Is Biden Really the Most ‘Electable’ Democrat?

With a field this large, let’s not jump to conclusions.

Biden, like Clinton, is extremely vulnerable to Trumpian forms of faux-populist attack. He is a 36-year veteran of Washington who backed the Iraq War, cultivated close ties with banks and credit card companies and played a leading role in shaping the punitive policies that helped produced mass incarceration. As he did with Clinton, Trump can slam him on these issues and sow division among Democratic voters. It’s how he won in 2016 — targeting black voters with Clinton’s past positions to discourage and demobilize them. It worked. For all the focus on blue-collar whites, Clinton also missed Obama’s benchmarkswith black voters. Had she reached them — or had she come close — she would be president.

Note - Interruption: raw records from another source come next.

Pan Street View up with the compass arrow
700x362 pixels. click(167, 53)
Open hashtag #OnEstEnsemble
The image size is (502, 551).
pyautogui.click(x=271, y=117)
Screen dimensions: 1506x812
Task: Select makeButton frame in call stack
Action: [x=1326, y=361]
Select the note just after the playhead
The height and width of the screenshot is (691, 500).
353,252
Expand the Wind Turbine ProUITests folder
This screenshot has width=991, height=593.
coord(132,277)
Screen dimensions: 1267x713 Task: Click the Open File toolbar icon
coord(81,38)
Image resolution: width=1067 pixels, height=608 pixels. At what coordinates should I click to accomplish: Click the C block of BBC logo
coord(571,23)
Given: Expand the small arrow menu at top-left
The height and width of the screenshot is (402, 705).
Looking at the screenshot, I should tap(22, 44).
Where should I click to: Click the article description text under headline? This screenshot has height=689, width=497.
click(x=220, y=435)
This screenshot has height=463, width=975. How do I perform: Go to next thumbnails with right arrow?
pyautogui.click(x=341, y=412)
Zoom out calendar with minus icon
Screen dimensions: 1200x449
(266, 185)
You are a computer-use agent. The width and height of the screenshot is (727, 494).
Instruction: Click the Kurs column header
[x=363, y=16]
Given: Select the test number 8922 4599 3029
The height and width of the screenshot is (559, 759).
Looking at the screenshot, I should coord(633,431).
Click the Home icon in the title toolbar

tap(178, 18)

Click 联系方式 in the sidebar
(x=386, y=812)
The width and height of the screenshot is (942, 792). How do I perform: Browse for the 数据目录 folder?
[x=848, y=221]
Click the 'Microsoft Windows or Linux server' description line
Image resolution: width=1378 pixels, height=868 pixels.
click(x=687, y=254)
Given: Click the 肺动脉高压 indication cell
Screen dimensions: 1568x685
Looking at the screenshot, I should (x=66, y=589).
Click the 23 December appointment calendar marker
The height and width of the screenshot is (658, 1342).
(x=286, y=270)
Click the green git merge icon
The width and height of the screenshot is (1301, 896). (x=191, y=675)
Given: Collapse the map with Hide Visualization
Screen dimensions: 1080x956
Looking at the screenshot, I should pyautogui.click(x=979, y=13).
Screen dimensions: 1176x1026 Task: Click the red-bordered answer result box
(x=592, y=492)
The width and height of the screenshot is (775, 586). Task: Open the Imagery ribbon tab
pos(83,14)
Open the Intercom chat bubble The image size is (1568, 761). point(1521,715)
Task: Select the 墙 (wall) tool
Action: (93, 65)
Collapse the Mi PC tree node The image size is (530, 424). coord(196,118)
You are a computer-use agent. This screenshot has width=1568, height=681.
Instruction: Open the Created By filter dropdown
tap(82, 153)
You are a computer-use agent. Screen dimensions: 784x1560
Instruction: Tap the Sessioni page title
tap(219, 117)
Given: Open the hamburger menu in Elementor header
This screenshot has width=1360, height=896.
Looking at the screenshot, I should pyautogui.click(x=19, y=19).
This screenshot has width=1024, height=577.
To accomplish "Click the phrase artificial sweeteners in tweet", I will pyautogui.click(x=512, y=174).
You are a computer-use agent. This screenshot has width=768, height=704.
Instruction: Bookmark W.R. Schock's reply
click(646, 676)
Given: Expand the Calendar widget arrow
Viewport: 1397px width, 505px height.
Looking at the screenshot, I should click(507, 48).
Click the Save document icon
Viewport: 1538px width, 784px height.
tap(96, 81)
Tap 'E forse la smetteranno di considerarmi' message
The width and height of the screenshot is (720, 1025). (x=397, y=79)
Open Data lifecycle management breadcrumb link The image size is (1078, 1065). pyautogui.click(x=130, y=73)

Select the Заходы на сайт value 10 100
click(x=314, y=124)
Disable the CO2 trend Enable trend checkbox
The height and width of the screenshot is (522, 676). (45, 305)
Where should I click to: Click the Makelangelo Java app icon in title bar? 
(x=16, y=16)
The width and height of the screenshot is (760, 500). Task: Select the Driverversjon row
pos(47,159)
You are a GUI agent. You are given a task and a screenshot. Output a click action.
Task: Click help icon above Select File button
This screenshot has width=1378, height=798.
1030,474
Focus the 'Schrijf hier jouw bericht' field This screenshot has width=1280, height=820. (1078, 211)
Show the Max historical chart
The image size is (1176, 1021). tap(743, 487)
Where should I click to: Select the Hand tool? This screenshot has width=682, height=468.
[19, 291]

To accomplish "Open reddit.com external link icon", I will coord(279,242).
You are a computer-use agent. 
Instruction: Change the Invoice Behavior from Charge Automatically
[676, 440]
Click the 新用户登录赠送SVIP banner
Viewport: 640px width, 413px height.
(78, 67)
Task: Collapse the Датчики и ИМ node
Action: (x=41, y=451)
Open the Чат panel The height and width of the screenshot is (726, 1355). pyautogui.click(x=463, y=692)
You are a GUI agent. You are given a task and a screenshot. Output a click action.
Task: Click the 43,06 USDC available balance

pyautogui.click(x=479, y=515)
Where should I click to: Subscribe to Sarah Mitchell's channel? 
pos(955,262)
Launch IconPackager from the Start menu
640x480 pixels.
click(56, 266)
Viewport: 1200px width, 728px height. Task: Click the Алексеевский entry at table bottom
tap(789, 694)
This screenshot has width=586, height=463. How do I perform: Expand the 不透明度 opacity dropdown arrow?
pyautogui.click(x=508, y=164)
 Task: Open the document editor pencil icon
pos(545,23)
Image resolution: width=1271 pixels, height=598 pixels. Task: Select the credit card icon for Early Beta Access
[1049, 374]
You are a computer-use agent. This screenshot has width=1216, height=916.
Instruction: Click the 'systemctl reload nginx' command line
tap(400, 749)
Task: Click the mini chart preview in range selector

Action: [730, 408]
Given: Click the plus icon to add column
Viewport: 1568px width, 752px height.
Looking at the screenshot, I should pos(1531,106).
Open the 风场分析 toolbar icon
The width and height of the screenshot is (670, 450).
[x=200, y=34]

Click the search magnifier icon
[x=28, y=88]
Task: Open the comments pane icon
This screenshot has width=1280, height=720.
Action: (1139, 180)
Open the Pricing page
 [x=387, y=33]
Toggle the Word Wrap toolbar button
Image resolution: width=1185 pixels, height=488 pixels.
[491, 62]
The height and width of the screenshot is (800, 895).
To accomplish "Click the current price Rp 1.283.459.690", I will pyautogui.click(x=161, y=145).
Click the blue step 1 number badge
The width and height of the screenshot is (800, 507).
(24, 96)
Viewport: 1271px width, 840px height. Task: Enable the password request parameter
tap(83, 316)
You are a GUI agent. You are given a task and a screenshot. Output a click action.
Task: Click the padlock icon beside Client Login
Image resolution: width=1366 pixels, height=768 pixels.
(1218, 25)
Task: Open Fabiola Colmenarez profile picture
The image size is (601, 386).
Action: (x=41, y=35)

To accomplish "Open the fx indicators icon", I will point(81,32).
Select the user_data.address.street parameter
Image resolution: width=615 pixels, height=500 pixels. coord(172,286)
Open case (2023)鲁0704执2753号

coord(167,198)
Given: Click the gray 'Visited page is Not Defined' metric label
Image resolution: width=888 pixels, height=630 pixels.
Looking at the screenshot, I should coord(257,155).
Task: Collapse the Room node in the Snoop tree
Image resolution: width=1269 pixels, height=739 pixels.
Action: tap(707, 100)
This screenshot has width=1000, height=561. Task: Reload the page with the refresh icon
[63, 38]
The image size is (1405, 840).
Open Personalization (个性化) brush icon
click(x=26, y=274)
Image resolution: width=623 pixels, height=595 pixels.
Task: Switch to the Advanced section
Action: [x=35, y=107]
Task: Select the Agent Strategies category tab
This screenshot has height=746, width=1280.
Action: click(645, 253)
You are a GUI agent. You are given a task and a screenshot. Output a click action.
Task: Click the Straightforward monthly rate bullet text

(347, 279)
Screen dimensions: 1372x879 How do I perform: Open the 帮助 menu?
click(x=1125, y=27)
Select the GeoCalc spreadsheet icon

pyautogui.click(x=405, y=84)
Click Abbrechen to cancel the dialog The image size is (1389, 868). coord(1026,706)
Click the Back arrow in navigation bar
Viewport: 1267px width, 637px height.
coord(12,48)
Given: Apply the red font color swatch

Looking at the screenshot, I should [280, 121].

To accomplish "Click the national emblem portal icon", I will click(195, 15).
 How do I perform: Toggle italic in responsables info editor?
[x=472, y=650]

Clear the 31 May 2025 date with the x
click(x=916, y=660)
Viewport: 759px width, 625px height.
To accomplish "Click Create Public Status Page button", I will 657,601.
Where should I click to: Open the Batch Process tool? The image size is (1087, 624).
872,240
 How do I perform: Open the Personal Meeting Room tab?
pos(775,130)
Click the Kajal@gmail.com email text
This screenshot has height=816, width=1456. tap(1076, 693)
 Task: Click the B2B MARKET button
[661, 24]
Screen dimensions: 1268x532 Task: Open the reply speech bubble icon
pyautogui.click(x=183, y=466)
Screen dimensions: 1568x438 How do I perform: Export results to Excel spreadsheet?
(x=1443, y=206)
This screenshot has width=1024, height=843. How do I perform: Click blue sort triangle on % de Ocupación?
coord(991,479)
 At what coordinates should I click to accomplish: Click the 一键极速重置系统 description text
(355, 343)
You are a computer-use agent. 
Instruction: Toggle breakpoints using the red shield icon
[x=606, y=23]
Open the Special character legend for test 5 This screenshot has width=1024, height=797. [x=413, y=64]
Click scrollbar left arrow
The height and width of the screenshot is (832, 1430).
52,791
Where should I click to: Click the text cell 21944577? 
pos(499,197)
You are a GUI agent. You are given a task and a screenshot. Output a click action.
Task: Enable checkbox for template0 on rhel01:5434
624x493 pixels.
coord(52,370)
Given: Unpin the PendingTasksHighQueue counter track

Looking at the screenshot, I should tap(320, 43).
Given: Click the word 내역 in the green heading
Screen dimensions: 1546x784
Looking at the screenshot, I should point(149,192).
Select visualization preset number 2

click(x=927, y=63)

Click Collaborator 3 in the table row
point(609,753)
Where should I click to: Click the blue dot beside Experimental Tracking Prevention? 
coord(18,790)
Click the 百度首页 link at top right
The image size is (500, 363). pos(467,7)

It’s possible none of this will touch Biden, for the simple reason that he is a man. And the gender politics that constrained Clinton’s career — that harmed her standing whenever she reached for national office — don’t apply to Biden. Unlike her, he may retain enough of an appeal to blue-collar whites and remain the most formidable challenger to Trump.

There’s another possibility — that those blue-collar voters are gone. That their shift away from the Democratic Party, which began long before 2016, is permanent. And that Biden’s personal appeal isn’t enough to reverse it. Remember, if he wins the nomination, Biden will represent a coalition defined by its racial diversity and gender egalitarianism. If the backlash to those forces is driving the Trump movement, then the candidate who stands for them will face the same reactionary fury, regardless of how well he plays blue-collar identity politics.

Joe Biden will have to juggle this and the larger burden of standing for the past and its failures. Perhaps, despite running two failed campaigns for the presidency, he’s a deft enough politician to handle all of this and make a compelling case against Trump. Perhaps his electability isn’t a mirage. The point is that we don’t know. And with nearly two dozen candidates in the Democratic field, it seems premature to treat Biden as the one with the least risk.